Mme Drolet (Marie): Oui. En tout cas, moi...

M. Charbonneau: Que les médecins soient mieux informés... Le ministre le disait lui-même, qui est un médecin, que finalement les prescripteurs... la prescription n'est pas toujours très rationnelle, hein, bon, sans compter que l'information médicale ou scientifique fait défaut si les gens ne sont pas en formation continue au maximum. Bon.

Mais, ceci étant dit, faisons l'hypothèse... il reste qu'au-delà de la connaissance scientifique du médecin ou du pharmacien, si vous lui cachez, volontairement ou involontairement, une partie de votre réalité de santé puis médicamenteuse, comment vous voulez qu'il soit très efficace? C'est ça, l'enjeu, aussi, là.

- MATÉRIEL FOURNI -
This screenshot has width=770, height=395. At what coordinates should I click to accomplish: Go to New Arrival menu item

==

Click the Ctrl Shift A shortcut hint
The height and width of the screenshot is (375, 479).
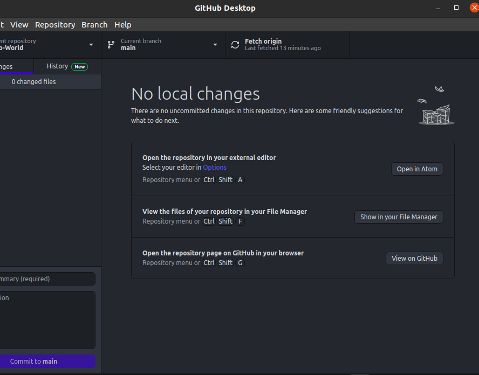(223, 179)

* * *

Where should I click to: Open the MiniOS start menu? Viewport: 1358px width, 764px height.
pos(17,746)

- CONSIGNE 1 -
Modifiez l'échange sur l'information des médecins en recopiant tout ce qui va de "M. Charbonneau: Que" jusqu'à "l'enjeu, aussi, là.", où "pharmacien" devient "dentiste".
- CONSIGNE 2 -
Reprenez l'échange sur l'information des médecins là où il s'arrête et poursuivez-le.

- CORRIGÉ 1 -
M. Charbonneau: Que les médecins soient mieux informés... Le ministre le disait lui-même, qui est un médecin, que finalement les prescripteurs... la prescription n'est pas toujours très rationnelle, hein, bon, sans compter que l'information médicale ou scientifique fait défaut si les gens ne sont pas en formation continue au maximum. Bon.

Mais, ceci étant dit, faisons l'hypothèse... il reste qu'au-delà de la connaissance scientifique du médecin ou du dentiste, si vous lui cachez, volontairement ou involontairement, une partie de votre réalité de santé puis médicamenteuse, comment vous voulez qu'il soit très efficace? C'est ça, l'enjeu, aussi, là.

- CORRIGÉ 2 -
M. Ouellet (Jean-Nicolas): L'enjeu, c'est que, si... Il y a le droit de savoir et il y a le besoin de savoir. Vous me parlez beaucoup du besoin de savoir. Moi, ce que je regarde... je vais retourner encore le vingt-cinq cents que... l'envers de cette médaille-là. Une personne, par exemple, a été victime d'un viol il y a deux ans. C'est dans son histoire, ça fait partie de son portrait, le pourquoi du comment. Cette semaine, elle s'en va pour une otite à l'hôpital. Est-ce qu'elle a besoin de savoir? Est-ce que le médecin qui va la recevoir a besoin de savoir ça? C'est quoi? Quand on dit qu'on va mettre l'histoire de la personne dans ce dossier-là, ça va jusqu'où, l'histoire? Ça remonte jusqu'où? Prenons les personnes de 55 ans et plus, ici, que vous trouviez vieilles tout à l'heure, est-ce que, pour...

M. Charbonneau: C'est une erreur d'expression, parce que je suis très vieux, à presque 56 ans, là.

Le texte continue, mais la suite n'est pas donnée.